The most common laboratory evaluation I use for adrenal fatigue is a 4-point salivary cortisol test. Salivary cortisol concentrations reflect the free, biologically active fraction of cortisol in the plasma and provide results that are of greater diagnostic significance than plasma total concentrations alone (Peters and Walker).
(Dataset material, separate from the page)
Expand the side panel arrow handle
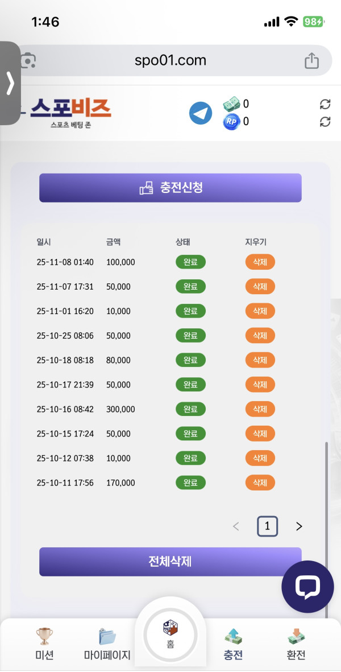Screen dimensions: 341x672 tap(10, 83)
I have developed what I refer to as ‘the 3 legged’ and ‘the4 legged’ approach to treating adrenal dysfunction. At the most basic level, the first leg of my approach covers modifications in nutrition and lifestyle. Eating organically grown, phytochemically dense food that is devoid of fillers and preservatives is a must. Meals need to have a low glycemic load and good sources of clean protein. The majority of your plate (about 2/3) must be composed of vegetables, and a few servings of low glycemic load fruits can be included as well. Chewing food appropriately and hydrating well are also important. Next in leg 1 is the lifestyle component. This includes exercise that is appropriate for the stage of adrenal dysfunction. A person in stage 1 adrenal dysfunction with high cortisol levels would need more of an aerobic program, whereas someone in stage 3 needs more gentle movement that will not cause further stress to the body. I also address the level of stress in one’s life and how to best modify it. It is crucial to have hobbies that are enjoyable and a relaxation protocol that really works for each particular patient. The second leg involves tailored nutraceuticals that help heal and reverse the adrenal dysfunction. This can include nutraceuticals like a B-Complex with B6 in the activated or P-5-P form, 5-MTHF, biotin, omega 3 fatty acids, vitamin C and zinc. These are all the well researched vitamins and minerals that help heal the adrenals. The 3rd leg is adaptogens. Adaptogens are herbs and botanicals that help the body adapt to the stressors and also may facilitate communication between the adrenals and the higher centers of the brain. The 4th  and optional leg is hormonal supplementation. Hormonal supplementation can help the adrenals recover more quickly and may assist both the brain and adrenals to re-establish their balance and connection together. The most commons hormones I use are DHEA and pregnenolone in very low doses. I only use hormones along with the other 3 legs. Luckily, in many cases we may only need the first 3 legs to bring the patient back to balance.

A Final Word

In conclusion, the most important aspects of addressing adrenal dysfunction are to stage the patient and understand the root cause of the dysfunction. Then, and only then, can a personalized approach utilizing functional medicine tools be tailored to the individual needs of each patient.With focus and attention to the nutritional content of the diet, lifestyle modification, supplementation with vitamins, minerals, adptogens and possibly hormones, the good news is that it is fully possible to achieve a complete recovery from adrenal dysfunction.